##### DATA TO EXAMINE
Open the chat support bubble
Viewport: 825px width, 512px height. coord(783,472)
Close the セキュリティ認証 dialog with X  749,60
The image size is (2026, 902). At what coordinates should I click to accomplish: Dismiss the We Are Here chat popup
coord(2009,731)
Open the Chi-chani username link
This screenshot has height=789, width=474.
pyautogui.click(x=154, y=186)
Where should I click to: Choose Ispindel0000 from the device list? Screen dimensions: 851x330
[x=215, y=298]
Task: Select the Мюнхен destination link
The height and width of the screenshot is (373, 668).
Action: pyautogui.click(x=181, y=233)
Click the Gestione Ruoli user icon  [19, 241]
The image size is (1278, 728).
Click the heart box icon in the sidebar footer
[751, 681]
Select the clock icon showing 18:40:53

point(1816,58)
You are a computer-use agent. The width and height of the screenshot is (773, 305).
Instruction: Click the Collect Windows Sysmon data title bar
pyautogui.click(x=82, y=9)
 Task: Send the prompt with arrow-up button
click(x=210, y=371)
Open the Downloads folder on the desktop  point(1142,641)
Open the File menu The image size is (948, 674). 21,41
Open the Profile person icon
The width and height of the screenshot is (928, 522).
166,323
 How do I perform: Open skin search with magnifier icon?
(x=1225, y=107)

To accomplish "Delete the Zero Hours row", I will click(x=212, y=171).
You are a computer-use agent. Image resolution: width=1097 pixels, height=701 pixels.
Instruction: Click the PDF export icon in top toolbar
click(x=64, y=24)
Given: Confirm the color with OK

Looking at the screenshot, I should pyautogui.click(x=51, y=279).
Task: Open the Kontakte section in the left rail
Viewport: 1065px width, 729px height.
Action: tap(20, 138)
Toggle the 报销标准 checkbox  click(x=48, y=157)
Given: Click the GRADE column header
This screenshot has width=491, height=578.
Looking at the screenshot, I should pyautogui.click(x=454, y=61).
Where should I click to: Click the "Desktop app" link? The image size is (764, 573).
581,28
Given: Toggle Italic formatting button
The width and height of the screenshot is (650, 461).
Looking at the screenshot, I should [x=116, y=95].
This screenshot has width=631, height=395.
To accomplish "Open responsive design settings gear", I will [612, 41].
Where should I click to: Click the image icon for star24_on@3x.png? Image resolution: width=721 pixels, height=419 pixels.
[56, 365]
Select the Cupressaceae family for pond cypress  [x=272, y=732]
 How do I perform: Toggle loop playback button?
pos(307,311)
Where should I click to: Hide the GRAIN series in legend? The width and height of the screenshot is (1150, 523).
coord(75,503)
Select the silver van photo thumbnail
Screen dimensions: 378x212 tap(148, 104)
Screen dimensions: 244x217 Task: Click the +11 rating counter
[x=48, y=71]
##########
__TASK DIRECTIONS__:
Filter the records down to the lines containing the word "computer", and copy those.

__YOUR RESPONSE__:
You are a computer-use agent. The width and height of the screenshot is (773, 305).
You are a computer-use agent. Image resolution: width=1097 pixels, height=701 pixels.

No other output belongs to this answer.